▸ **Your assignment**
Would you give the data below back exactly as it reads?

[Material to process]

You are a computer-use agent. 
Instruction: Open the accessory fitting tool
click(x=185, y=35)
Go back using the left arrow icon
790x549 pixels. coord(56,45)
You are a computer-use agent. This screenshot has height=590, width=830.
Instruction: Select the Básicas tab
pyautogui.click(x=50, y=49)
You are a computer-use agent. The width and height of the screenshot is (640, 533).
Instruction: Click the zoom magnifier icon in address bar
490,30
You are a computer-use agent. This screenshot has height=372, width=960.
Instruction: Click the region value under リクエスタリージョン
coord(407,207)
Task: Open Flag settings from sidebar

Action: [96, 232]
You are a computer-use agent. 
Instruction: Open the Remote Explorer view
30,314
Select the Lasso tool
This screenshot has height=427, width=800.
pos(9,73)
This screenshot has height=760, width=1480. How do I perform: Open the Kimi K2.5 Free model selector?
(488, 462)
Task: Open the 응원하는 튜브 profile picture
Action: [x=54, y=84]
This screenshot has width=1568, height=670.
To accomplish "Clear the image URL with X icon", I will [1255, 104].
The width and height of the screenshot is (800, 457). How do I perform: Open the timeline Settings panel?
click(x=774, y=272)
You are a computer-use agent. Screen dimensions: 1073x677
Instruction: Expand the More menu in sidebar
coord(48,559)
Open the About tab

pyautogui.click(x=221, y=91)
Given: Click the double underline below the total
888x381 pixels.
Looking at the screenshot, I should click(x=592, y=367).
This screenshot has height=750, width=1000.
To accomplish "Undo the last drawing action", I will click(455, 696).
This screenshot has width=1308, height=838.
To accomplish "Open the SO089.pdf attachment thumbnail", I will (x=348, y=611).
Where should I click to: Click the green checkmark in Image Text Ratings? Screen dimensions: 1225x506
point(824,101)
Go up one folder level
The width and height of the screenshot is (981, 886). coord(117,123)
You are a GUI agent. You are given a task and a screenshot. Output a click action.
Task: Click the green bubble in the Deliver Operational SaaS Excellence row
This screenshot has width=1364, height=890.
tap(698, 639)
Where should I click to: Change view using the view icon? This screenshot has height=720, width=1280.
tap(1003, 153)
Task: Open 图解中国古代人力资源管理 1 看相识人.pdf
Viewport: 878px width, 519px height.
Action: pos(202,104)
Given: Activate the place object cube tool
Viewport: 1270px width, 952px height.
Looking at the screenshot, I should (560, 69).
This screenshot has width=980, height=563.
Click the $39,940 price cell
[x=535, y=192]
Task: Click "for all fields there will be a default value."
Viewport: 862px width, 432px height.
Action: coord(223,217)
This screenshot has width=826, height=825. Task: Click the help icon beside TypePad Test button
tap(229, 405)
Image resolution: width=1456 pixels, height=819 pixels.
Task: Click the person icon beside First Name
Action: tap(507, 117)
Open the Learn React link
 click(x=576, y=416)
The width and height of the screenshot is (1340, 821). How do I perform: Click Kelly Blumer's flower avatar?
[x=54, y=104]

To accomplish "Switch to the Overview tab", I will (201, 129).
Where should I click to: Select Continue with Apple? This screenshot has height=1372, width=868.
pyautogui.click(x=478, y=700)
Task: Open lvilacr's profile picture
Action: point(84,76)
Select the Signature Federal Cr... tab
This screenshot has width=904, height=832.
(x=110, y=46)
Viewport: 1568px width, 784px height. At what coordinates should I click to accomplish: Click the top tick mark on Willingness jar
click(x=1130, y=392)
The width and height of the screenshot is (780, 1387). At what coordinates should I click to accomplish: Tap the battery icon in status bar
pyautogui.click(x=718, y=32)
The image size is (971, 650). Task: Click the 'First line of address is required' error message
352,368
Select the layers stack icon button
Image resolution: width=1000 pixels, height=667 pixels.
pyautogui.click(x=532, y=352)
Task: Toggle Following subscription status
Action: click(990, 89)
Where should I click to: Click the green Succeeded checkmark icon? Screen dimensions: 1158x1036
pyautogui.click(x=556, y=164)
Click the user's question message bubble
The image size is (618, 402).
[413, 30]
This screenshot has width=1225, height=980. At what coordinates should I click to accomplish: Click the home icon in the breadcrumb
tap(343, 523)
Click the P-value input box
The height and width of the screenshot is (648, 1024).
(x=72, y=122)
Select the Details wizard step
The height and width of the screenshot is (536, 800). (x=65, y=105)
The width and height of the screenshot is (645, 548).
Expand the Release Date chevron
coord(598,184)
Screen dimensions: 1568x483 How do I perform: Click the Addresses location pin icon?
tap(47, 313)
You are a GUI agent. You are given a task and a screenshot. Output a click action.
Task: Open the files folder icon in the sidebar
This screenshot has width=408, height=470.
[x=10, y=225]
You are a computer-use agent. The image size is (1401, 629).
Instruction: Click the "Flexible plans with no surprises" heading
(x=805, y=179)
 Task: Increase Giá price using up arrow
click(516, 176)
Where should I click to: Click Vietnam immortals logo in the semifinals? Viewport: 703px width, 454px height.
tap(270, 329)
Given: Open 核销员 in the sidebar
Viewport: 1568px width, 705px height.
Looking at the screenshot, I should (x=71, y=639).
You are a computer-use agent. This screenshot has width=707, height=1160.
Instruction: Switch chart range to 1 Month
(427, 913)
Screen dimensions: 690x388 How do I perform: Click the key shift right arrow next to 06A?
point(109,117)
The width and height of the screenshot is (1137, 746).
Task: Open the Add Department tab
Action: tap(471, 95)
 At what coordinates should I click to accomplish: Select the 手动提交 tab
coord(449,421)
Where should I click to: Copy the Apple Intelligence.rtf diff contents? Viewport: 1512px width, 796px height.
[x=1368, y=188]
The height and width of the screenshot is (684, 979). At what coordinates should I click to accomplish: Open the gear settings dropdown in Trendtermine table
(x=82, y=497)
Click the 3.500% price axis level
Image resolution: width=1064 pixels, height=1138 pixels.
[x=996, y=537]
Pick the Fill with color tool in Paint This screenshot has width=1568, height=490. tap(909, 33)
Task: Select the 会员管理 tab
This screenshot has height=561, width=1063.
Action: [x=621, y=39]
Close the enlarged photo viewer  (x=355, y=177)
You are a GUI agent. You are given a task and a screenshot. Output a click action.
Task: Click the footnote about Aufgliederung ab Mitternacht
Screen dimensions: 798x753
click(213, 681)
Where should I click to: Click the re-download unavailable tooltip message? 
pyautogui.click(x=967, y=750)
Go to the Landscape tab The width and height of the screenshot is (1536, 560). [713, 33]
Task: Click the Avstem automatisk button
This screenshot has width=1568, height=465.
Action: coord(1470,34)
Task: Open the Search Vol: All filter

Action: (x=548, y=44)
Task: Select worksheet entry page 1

[/Material to process]

▸ **Reply**
You are a computer-use agent. 
Instruction: Open the accessory fitting tool
click(x=185, y=35)
Go back using the left arrow icon
790x549 pixels. coord(56,45)
You are a computer-use agent. This screenshot has height=590, width=830.
Instruction: Select the Básicas tab
pyautogui.click(x=50, y=49)
You are a computer-use agent. The width and height of the screenshot is (640, 533).
Instruction: Click the zoom magnifier icon in address bar
490,30
You are a computer-use agent. This screenshot has height=372, width=960.
Instruction: Click the region value under リクエスタリージョン
coord(407,207)
Task: Open Flag settings from sidebar

Action: [96, 232]
You are a computer-use agent. 
Instruction: Open the Remote Explorer view
30,314
Select the Lasso tool
This screenshot has height=427, width=800.
pos(9,73)
This screenshot has height=760, width=1480. How do I perform: Open the Kimi K2.5 Free model selector?
(488, 462)
Task: Open the 응원하는 튜브 profile picture
Action: [x=54, y=84]
This screenshot has width=1568, height=670.
To accomplish "Clear the image URL with X icon", I will [1255, 104].
The width and height of the screenshot is (800, 457). How do I perform: Open the timeline Settings panel?
click(x=774, y=272)
You are a computer-use agent. Screen dimensions: 1073x677
Instruction: Expand the More menu in sidebar
coord(48,559)
Open the About tab

pyautogui.click(x=221, y=91)
Given: Click the double underline below the total
888x381 pixels.
Looking at the screenshot, I should click(x=592, y=367).
This screenshot has height=750, width=1000.
To accomplish "Undo the last drawing action", I will click(455, 696).
This screenshot has width=1308, height=838.
To accomplish "Open the SO089.pdf attachment thumbnail", I will (x=348, y=611).
Where should I click to: Click the green checkmark in Image Text Ratings? Screen dimensions: 1225x506
point(824,101)
Go up one folder level
The width and height of the screenshot is (981, 886). coord(117,123)
You are a GUI agent. You are given a task and a screenshot. Output a click action.
Task: Click the green bubble in the Deliver Operational SaaS Excellence row
This screenshot has width=1364, height=890.
tap(698, 639)
Where should I click to: Change view using the view icon? This screenshot has height=720, width=1280.
tap(1003, 153)
Task: Open 图解中国古代人力资源管理 1 看相识人.pdf
Viewport: 878px width, 519px height.
Action: pos(202,104)
Given: Activate the place object cube tool
Viewport: 1270px width, 952px height.
Looking at the screenshot, I should (560, 69).
This screenshot has width=980, height=563.
Click the $39,940 price cell
[x=535, y=192]
Task: Click "for all fields there will be a default value."
Viewport: 862px width, 432px height.
Action: coord(223,217)
This screenshot has width=826, height=825. Task: Click the help icon beside TypePad Test button
tap(229, 405)
Image resolution: width=1456 pixels, height=819 pixels.
Task: Click the person icon beside First Name
Action: tap(507, 117)
Open the Learn React link
 click(x=576, y=416)
The width and height of the screenshot is (1340, 821). How do I perform: Click Kelly Blumer's flower avatar?
[x=54, y=104]

To accomplish "Switch to the Overview tab", I will (201, 129).
Where should I click to: Select Continue with Apple? This screenshot has height=1372, width=868.
pyautogui.click(x=478, y=700)
Task: Open lvilacr's profile picture
Action: point(84,76)
Select the Signature Federal Cr... tab
This screenshot has width=904, height=832.
(x=110, y=46)
Viewport: 1568px width, 784px height. At what coordinates should I click to accomplish: Click the top tick mark on Willingness jar
click(x=1130, y=392)
The width and height of the screenshot is (780, 1387). At what coordinates should I click to accomplish: Tap the battery icon in status bar
pyautogui.click(x=718, y=32)
The image size is (971, 650). Task: Click the 'First line of address is required' error message
352,368
Select the layers stack icon button
Image resolution: width=1000 pixels, height=667 pixels.
pyautogui.click(x=532, y=352)
Task: Toggle Following subscription status
Action: click(990, 89)
Where should I click to: Click the green Succeeded checkmark icon? Screen dimensions: 1158x1036
pyautogui.click(x=556, y=164)
Click the user's question message bubble
The image size is (618, 402).
[413, 30]
This screenshot has width=1225, height=980. At what coordinates should I click to accomplish: Click the home icon in the breadcrumb
tap(343, 523)
Click the P-value input box
The height and width of the screenshot is (648, 1024).
(x=72, y=122)
Select the Details wizard step
The height and width of the screenshot is (536, 800). (x=65, y=105)
The width and height of the screenshot is (645, 548).
Expand the Release Date chevron
coord(598,184)
Screen dimensions: 1568x483 How do I perform: Click the Addresses location pin icon?
tap(47, 313)
You are a GUI agent. You are given a task and a screenshot. Output a click action.
Task: Open the files folder icon in the sidebar
This screenshot has width=408, height=470.
[x=10, y=225]
You are a computer-use agent. The image size is (1401, 629).
Instruction: Click the "Flexible plans with no surprises" heading
(x=805, y=179)
 Task: Increase Giá price using up arrow
click(516, 176)
Where should I click to: Click Vietnam immortals logo in the semifinals? Viewport: 703px width, 454px height.
tap(270, 329)
Given: Open 核销员 in the sidebar
Viewport: 1568px width, 705px height.
Looking at the screenshot, I should (x=71, y=639).
You are a computer-use agent. This screenshot has width=707, height=1160.
Instruction: Switch chart range to 1 Month
(427, 913)
Screen dimensions: 690x388 How do I perform: Click the key shift right arrow next to 06A?
point(109,117)
The width and height of the screenshot is (1137, 746).
Task: Open the Add Department tab
Action: tap(471, 95)
 At what coordinates should I click to accomplish: Select the 手动提交 tab
coord(449,421)
Where should I click to: Copy the Apple Intelligence.rtf diff contents? Viewport: 1512px width, 796px height.
[x=1368, y=188]
The height and width of the screenshot is (684, 979). At what coordinates should I click to accomplish: Open the gear settings dropdown in Trendtermine table
(x=82, y=497)
Click the 3.500% price axis level
Image resolution: width=1064 pixels, height=1138 pixels.
[x=996, y=537]
Pick the Fill with color tool in Paint This screenshot has width=1568, height=490. tap(909, 33)
Task: Select the 会员管理 tab
This screenshot has height=561, width=1063.
Action: [x=621, y=39]
Close the enlarged photo viewer  (x=355, y=177)
You are a GUI agent. You are given a task and a screenshot. Output a click action.
Task: Click the footnote about Aufgliederung ab Mitternacht
Screen dimensions: 798x753
click(213, 681)
Where should I click to: Click the re-download unavailable tooltip message? 
pyautogui.click(x=967, y=750)
Go to the Landscape tab The width and height of the screenshot is (1536, 560). [713, 33]
Task: Click the Avstem automatisk button
This screenshot has width=1568, height=465.
Action: coord(1470,34)
Task: Open the Search Vol: All filter

Action: (x=548, y=44)
Task: Select worksheet entry page 1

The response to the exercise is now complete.